San Francisco Chronicle - (Sunday)

Holocaust survivors find helping hands

- By Deepa Bharath Deepa Bharath is an Associated Press writer.

LOS ANGELES — Since the shelling began to intensify in Kyiv and Kharkiv about a week ago, Julia Entin has been working feverishly — thousands of miles away in Los Angeles — to evacuate Holocaust survivors in Ukraine who find themselves trapped in yet another conflict.

For the past six years, the 39-year-old paralegal at Beth Tzedek Legal Services has helped connect Holocaust survivors with local services. Now, Entin is coordinati­ng rescue efforts in Ukraine because she says she feels a personal connection to their painful predicamen­t. “These are already survivors of severe trauma,” said Entin, a refugee from the former Soviet Union and granddaugh­ter of a Ukrainian Holocaust survivor. “And now with this war, they are experienci­ng that trauma all over again.”

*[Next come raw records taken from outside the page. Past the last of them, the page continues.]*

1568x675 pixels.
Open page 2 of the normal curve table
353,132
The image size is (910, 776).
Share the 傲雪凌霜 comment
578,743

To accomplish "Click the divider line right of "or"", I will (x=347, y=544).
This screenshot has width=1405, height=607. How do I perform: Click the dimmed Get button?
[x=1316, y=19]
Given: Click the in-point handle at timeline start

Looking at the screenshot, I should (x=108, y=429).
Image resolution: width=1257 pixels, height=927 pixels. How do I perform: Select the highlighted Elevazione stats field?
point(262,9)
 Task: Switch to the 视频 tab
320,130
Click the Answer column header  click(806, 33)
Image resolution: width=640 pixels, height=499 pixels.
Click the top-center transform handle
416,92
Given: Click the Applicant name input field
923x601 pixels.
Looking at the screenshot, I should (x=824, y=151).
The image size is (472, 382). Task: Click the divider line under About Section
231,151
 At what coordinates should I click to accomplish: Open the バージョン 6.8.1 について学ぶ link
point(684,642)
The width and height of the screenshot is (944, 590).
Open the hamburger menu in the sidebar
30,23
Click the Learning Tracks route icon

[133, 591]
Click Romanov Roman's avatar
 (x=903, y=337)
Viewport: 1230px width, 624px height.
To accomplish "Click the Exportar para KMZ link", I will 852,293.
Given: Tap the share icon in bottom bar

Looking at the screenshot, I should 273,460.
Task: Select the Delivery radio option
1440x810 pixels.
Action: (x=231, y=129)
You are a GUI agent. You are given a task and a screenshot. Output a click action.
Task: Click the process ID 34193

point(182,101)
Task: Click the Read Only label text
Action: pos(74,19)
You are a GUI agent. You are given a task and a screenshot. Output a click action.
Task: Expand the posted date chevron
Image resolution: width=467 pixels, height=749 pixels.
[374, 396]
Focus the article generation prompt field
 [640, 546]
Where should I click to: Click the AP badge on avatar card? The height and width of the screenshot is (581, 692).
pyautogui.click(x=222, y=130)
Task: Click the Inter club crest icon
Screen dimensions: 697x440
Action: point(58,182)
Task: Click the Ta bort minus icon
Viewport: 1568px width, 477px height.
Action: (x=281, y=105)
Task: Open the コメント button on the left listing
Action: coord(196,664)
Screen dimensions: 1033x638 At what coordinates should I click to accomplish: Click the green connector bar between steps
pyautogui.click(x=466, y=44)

Entin is a strand in an intricate web of grassroots organizati­ons — Jewish and non-Jewish — that has been spinning round the clock in Ukraine, working with taxi and bus operators to ferry members of vulnerable communitie­s out of the war zone.

In a time of crisis when Jewish people from Ukraine are attempting to flee to Europe and Israel, groups such as the Jewish Federation of Los Angeles and partner organizati­ons such as Entin’s, have been helping families stateside who want loved ones extricated.

Entin has been calling survivors in Ukraine, usually with a family member or friend on the line.

“I identify myself and tell them who I am — the granddaugh­ter of a Holocaust survivor,” she said. “I tell them how my grandfathe­r was not evacuated and lived through (World War II) under Nazi occupation. It is a deep connection we have. And that helps build trust.”

Entin has still had trouble getting survivors to leave with trusted taxi or bus operators, who she says are vetted and recruited through referrals.

The work of evacuating Holocaust survivors in Ukraine is continuing as bombings have escalated. On Tuesday, Entin said she was working to help three couples — all Holocaust survivors — who were struggling after a night of more shelling and devastatio­n in Kharkiv.

“One of the couples has no water and heat,” she said. “I’ve been up now for 38 hours straight trying to figure things out.”